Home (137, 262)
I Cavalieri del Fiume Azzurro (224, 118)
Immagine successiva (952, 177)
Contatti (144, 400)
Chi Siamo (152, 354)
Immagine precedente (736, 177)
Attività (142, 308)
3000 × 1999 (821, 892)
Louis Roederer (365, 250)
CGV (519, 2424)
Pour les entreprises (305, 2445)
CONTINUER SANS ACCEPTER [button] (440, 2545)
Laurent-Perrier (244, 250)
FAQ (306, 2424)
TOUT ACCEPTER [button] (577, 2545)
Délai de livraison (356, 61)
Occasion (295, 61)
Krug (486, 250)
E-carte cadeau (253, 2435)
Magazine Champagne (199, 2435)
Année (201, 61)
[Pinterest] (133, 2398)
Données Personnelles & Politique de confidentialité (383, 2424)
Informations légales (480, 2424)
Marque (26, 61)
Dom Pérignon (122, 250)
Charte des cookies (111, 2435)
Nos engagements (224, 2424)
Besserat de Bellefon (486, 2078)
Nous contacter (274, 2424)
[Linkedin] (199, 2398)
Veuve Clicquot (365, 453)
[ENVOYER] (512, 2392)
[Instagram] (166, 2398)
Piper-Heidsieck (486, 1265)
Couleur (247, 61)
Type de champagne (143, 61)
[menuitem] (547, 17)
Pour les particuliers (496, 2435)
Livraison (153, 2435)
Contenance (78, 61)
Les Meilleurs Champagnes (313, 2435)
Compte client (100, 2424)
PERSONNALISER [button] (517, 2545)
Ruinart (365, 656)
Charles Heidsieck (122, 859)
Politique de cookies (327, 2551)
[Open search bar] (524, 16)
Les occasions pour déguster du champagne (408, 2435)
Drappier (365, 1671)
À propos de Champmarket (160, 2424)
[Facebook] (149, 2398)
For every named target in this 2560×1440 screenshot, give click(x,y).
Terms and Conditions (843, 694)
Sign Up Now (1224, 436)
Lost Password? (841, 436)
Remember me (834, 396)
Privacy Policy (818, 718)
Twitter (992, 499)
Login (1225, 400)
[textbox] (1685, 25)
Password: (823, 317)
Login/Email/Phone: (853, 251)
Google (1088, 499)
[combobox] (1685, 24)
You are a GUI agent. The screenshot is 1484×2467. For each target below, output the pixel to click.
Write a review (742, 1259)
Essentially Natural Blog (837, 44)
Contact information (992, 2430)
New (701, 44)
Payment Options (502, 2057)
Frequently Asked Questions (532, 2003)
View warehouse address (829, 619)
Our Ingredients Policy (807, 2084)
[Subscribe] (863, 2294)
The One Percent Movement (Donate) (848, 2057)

-.-.-

=== Work item ===
Return the lines from the line containing "Payment Options (502, 2057)" to the end of the entries above, exactly as they appear and with no other output.

=== Task output ===
Payment Options (502, 2057)
Frequently Asked Questions (532, 2003)
View warehouse address (829, 619)
Our Ingredients Policy (807, 2084)
[Subscribe] (863, 2294)
The One Percent Movement (Donate) (848, 2057)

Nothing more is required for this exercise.